Flashcache : A Write Back Block Cache for Linux
  Author: Mohan Srinivasan
	-----------------------------------------------

Introduction :
============
Flashcache is a write back block cache Linux kernel module. This
document describes the design, futures ideas, configuration, tuning of
the flashcache and concludes with a note covering the testability
hooks within flashcache and the testing that we did. Flashcache was
built primarily as a block cache for InnoDB but is general purpose and
can be used by other applications as well.

Design :
======
Flashcache is built using the Linux Device Mapper (DM), part of the
Linux Storage Stack infrastructure that facilitates building SW-RAID
and other components. LVM, for example, is built using the DM.

The cache is structured as a set associative hash, where the cache is
divided up into a number of fixed size sets (buckets) with linear
probing within a set to find blocks. The set associative hash has a
number of advantages (called out in sections below) and works very
well in practice.

The block size, set size and cache size are configurable parameters,
specified at cache creation. The default set size is 512 (blocks) and
there is little reason to change this.

In what follows, dbn refers to  "disk block number", the logical
device block number in sectors.

To compute the target set for a given dbn

	 target set = (dbn / block size / set size) mod (number of sets)

Once we have the target set, linear probe within the set finds the
block. Note that a sequential range of disk blocks will all map onto a
given set.

The DM layer breaks up all IOs into blocksize chunks before passing
the IOs down to the cache layer. By default, flashcache caches all 
full blocksize IOs, but can be configured to only cache random IO
whilst ignoring sequential IO.

Replacement policy is either FIFO or LRU within a cache set. The
default is FIFO but policy can be switched at any point at run time
via a sysctl (see the configuration and tuning section).

To handle a cache read, compute the target set (from the dbn), linear
search for the dbn in the set. In the case of a cache hit, the read is
serviced from flash. For a cache miss, the data is read from disk,
populated into flash and the data returned from the read.
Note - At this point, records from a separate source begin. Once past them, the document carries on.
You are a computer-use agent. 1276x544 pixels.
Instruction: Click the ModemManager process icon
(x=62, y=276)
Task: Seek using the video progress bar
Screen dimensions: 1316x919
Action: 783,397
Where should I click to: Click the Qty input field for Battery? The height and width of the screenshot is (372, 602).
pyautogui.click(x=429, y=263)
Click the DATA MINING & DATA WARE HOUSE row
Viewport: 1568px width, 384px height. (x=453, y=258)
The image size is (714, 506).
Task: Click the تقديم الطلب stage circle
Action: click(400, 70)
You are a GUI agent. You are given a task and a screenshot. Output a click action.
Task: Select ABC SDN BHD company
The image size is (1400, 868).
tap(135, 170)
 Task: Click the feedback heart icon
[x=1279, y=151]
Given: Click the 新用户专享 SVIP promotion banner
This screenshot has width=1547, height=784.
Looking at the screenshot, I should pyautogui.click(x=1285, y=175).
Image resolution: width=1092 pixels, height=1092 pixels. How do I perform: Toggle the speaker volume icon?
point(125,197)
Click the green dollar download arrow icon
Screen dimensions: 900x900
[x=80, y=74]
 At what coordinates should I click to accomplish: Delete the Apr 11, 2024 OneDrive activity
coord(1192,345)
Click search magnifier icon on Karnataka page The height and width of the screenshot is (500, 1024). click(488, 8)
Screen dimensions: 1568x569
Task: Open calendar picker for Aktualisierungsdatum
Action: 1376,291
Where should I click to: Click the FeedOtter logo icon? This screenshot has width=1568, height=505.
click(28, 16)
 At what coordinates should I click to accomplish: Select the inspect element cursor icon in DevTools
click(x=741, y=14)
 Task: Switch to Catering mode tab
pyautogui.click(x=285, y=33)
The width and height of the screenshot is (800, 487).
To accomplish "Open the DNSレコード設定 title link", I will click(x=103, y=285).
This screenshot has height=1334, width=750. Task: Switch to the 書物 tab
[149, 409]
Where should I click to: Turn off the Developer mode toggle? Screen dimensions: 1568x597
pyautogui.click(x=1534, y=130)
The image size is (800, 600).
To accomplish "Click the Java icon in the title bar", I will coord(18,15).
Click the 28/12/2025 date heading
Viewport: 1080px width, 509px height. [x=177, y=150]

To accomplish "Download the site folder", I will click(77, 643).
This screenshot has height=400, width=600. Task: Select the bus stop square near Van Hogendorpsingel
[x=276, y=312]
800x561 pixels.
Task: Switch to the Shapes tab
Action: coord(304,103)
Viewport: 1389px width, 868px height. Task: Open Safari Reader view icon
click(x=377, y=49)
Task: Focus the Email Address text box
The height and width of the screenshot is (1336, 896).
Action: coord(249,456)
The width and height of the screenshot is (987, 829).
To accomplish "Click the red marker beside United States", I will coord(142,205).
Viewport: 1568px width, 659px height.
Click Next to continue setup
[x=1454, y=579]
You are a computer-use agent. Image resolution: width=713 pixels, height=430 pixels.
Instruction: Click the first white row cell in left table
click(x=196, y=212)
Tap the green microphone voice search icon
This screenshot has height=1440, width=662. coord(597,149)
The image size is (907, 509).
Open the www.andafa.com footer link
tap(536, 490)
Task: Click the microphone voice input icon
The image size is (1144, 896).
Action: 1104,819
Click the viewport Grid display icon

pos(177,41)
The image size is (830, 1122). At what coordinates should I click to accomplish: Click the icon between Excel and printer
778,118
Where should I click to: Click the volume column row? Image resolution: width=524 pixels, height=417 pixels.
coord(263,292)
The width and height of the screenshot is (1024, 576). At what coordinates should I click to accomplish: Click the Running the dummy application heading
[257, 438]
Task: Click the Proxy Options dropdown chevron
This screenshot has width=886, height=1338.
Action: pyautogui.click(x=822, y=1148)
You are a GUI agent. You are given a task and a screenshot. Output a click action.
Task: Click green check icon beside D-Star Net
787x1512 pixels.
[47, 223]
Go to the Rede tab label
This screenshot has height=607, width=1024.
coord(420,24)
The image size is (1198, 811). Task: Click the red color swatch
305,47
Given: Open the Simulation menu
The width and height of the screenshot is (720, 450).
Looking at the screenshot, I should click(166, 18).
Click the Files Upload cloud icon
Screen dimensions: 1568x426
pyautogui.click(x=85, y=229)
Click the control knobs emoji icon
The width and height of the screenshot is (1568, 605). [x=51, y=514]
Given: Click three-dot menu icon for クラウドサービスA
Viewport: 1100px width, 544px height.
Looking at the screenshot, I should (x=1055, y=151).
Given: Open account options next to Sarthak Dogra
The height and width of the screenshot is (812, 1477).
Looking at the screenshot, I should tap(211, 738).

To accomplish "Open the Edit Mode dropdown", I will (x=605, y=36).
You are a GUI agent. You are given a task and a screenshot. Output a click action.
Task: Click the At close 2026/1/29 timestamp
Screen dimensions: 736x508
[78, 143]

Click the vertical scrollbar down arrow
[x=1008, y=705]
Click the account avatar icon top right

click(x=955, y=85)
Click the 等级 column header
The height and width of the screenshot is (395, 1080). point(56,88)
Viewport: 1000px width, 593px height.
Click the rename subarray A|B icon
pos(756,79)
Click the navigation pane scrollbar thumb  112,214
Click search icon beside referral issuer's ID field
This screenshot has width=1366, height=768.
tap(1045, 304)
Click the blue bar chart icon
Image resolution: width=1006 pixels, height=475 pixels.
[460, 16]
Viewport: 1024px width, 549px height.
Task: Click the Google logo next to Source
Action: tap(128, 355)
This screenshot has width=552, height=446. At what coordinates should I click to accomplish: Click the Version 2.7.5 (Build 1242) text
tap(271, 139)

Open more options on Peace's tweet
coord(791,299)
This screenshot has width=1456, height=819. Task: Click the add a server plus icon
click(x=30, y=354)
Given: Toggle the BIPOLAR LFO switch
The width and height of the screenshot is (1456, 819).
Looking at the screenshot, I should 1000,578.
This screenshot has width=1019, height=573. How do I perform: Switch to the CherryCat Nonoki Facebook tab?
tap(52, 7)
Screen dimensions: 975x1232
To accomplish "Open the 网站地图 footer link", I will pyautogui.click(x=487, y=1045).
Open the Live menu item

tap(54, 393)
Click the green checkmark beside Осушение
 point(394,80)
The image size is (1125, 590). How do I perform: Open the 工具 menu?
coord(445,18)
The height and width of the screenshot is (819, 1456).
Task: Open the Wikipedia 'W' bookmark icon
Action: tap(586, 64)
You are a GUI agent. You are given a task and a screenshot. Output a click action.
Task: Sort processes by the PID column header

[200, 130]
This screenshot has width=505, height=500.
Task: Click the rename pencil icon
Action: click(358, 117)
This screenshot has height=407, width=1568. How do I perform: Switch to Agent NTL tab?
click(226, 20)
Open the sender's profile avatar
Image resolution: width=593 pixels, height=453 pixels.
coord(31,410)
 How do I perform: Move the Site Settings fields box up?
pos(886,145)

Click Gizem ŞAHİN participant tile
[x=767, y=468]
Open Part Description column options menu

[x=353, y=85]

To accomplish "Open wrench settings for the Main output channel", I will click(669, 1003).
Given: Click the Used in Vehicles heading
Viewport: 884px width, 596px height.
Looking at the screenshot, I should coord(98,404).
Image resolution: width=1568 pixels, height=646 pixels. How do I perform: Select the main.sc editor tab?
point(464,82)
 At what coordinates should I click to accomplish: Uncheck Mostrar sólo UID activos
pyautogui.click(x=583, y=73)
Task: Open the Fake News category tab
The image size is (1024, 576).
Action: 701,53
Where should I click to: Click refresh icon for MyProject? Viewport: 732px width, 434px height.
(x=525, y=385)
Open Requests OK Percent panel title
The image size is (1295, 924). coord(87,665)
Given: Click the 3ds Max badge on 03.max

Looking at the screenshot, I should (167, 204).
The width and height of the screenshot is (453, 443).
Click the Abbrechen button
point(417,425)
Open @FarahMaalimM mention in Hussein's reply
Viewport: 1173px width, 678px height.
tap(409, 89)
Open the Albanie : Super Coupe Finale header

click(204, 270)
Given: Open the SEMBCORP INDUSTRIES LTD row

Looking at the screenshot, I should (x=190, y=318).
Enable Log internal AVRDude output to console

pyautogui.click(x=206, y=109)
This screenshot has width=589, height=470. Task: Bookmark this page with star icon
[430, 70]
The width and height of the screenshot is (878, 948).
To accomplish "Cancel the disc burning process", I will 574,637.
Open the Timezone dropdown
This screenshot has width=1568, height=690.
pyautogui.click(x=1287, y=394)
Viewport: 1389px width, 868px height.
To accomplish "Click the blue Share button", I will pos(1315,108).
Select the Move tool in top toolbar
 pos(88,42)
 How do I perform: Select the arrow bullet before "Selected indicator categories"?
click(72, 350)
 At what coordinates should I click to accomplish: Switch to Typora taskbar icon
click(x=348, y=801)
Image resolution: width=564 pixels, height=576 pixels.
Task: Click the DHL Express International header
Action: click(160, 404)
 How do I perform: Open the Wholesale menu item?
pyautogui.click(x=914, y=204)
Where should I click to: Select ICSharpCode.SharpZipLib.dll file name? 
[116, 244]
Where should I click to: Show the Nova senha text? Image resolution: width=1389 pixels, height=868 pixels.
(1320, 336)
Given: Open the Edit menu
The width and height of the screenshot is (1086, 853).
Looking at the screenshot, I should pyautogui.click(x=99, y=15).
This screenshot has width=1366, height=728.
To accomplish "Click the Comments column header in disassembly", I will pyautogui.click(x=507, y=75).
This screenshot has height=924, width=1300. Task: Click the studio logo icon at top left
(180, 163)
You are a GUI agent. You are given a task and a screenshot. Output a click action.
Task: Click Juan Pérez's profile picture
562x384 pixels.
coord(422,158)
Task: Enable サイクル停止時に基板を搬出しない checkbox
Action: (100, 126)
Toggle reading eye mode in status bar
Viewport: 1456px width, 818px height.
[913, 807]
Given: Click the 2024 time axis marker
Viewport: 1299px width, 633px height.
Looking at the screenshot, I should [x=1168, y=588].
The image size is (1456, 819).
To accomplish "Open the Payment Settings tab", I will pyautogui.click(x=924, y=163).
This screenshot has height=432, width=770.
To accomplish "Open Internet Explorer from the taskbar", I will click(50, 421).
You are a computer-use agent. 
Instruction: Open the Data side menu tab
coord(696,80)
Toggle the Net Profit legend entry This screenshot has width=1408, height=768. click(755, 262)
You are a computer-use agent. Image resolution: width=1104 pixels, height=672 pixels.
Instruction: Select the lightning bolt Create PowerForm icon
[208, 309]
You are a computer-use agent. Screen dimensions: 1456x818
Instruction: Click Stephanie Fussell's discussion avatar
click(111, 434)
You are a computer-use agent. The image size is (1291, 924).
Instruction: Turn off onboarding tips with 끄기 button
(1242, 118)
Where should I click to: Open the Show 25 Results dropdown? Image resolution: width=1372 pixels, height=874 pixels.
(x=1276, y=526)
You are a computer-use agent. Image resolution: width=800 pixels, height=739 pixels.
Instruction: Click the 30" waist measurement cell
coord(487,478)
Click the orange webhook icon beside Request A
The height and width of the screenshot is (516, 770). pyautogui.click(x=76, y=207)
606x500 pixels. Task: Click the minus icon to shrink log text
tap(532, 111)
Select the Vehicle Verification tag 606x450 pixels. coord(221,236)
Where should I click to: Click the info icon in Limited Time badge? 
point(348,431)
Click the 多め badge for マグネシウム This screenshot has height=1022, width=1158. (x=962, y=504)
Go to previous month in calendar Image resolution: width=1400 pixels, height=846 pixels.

Since the cache is writeback, a write only writes to flash,
synchronously updates the cache metadata (to mark the cache block as
dirty) and completes the write. On a block re-dirty, the metadata
update is skipped.

It is important to note that in the first cut, cache writes are
non-atomic, ie, the "Torn Page Problem" exists. In the event of a
power failure or a failed write, part of the block could be written,
resulting in a partial write. We have ideas on how to fix this and
provide atomic cache writes (see the Futures section).

Each cache block has on-flash metadata associated with it for cache
persistence. This per-block metadata consists of the dbn (disk block
cached in this slot) and flags (DIRTY, VALID, INVALID).

Cache metadata is only updated on a write or when a cache block is
cleaned. The former results in the state being marked DIRTY and the
latter results in the state being marked ~DIRTY. To minimize small
flash writes, cache block metadata is not updated in the read path.

In addition, we also have a on-flash cache superblock, which contains
cache parameters (read on a cache reload) and whether the cache
shutdown was clean (orderly) or unclean (node crash, power failure
etc).

On an clean cache shutdown, metadata for all cache blocks is written
out to flash. After an orderly shutdown, both VALID and DIRTY blocks
will persist on a subsequent cache reload. After a node crash or a
power failure, only DIRTY cache blocks will persist on a subsequent
cache reload. Node crashes or power failures will not result in data
loss, but they will result in the cache losing VALID and non-DIRTY
cached blocks.

Cache metadata updates are "batched" when possible. So if we have
pending metadata updates to multiple cache blocks which fall on the
same metadata sector, we batch these updates into 1 flash metadata
write. When a file is written sequentially, we will commonly be able
to batch several metadata updates (resulting from sequential block
writes) into 1 cache metadata update.

Dirty cache blocks are written lazily to disk in the background.
Flashcache's lazy writing is controlled by a configurable dirty
threshold (see the configuration and tunings section). Flashcache
strives to keep the percentage of dirty blocks in each set below the
dirty threshold. When the dirty blocks in a set exceeds the dirty
threshold, the set is eligible for cleaning.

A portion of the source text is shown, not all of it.